_Document excerpt_:
__________

From 037b9e24ffec27a2e9ab045d74409ff3e3aff014 Mon Sep 17 00:00:00 2001
From: Nico Schieder <nschieder@redhat.com>
Date: Thu, 30 Jan 2025 02:38:52 +0100
Subject: [PATCH] UPSTREAM: 1663: Recommended leaderelection setting (#1663)

Extensive e2e tests revealed that operator-controller might run into
leader election timeouts during cluster bootstrap, causing sporadic
alerts being generated.

This commit uses recommended settings for leaderelection
LeaseDuration: 15s -> 137s
RenewDeadline: 10s -> 107s
RetryPeriod:    2s ->  26s

Warning: This will increase potential down-time of catalogd to 163s in
the worst case (up from 17s). (LeaseDuration + RetryPeriod)
---
 catalogd/cmd/catalogd/main.go   | 11 +++++++++--
 cmd/operator-controller/main.go |  9 ++++++++-
 2 files changed, 17 insertions(+), 3 deletions(-)

diff --git a/catalogd/cmd/catalogd/main.go b/catalogd/cmd/catalogd/main.go
index 77698444c..35854aeae 100644
--- a/catalogd/cmd/catalogd/main.go
+++ b/catalogd/cmd/catalogd/main.go
@@ -42,6 +42,7 @@ import (
 	_ "k8s.io/client-go/plugin/pkg/client/auth"
 	"k8s.io/klog/v2"
 	"k8s.io/klog/v2/textlogger"
+	"k8s.io/utils/ptr"
 	ctrl "sigs.k8s.io/controller-runtime"
 	crcache "sigs.k8s.io/controller-runtime/pkg/cache"
 	"sigs.k8s.io/controller-runtime/pkg/certwatcher"

__________

_Set tasks_:
[A] Check each statement below against the leader election patch and mark it yes or no, quoting the words of the patch that decide it.
(i) RenewDeadline goes from 10s to 107s.
(ii) The patch touches three files.
(iii) The worst-case downtime of catalogd falls to 17s.
[B] Pick up the leader election patch after its last line and keep writing it from there.

_Data excerpt_:
__________

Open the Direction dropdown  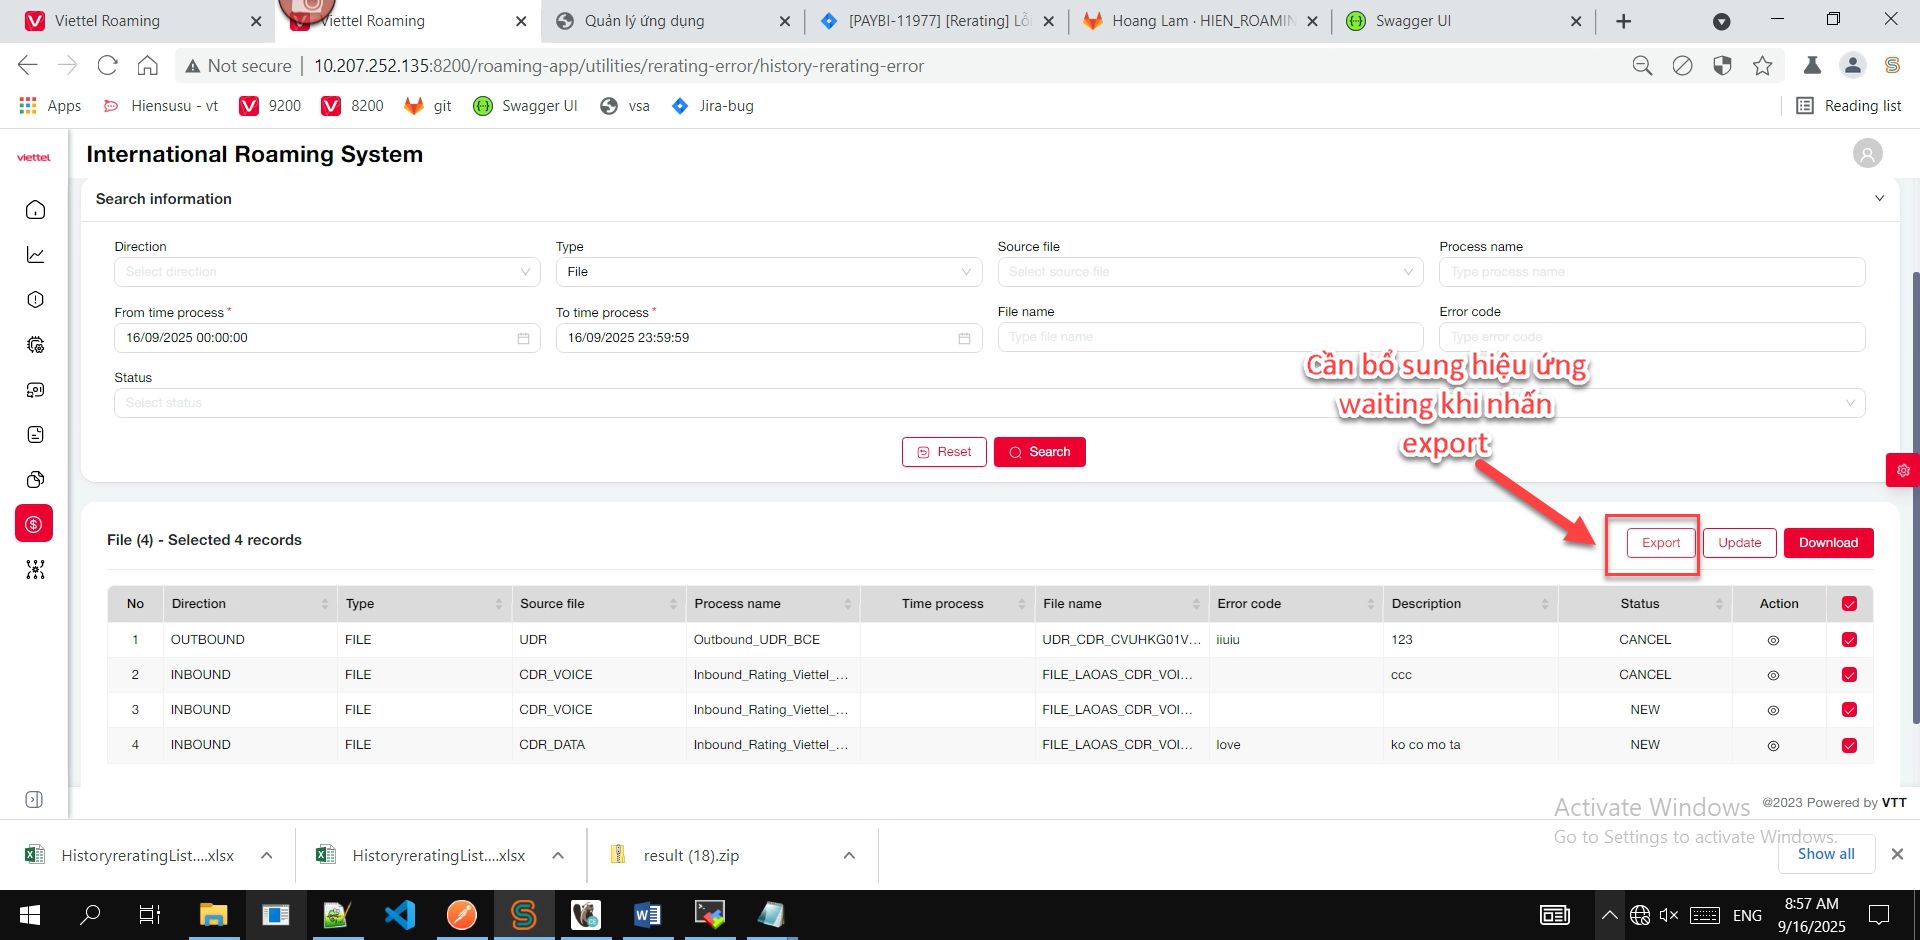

__________

_The responses_:
[A]
(i) Yes: "RenewDeadline: 10s -> 107s"
(ii) No: "2 files changed, 17 insertions(+), 3 deletions(-)"
(iii) No: "Warning: This will increase potential down-time of catalogd to 163s in the worst case (up from 17s)."

[B]
@@ -231,8 +232,14 @@ func main() {
 		HealthProbeBindAddress: probeAddr,
 		LeaderElection:         enableLeaderElection,
 		LeaderElectionID:       "catalogd-operator-lock",
-		WebhookServer:          webhookServer,
-		Cache:                  cacheOptions,
+		// Recommended Leader Election values
+		// https://github.com/openshift/enhancements/blob/61581dcd985130357d6e4b0e72b87ee35394bf6e/CONVENTIONS.md#handling-kube-apiserver-disruption
+		LeaseDuration: ptr.To(137 * time.Second),
+		RenewDeadline: ptr.To(107 * time.Second),
+		RetryPeriod:   ptr.To(26 * time.Second),
+
+		WebhookServer: webhookServer,
+		Cache:         cacheOptions,
 	})
 	if err != nil {
 		setupLog.Error(err, "unable to create manager")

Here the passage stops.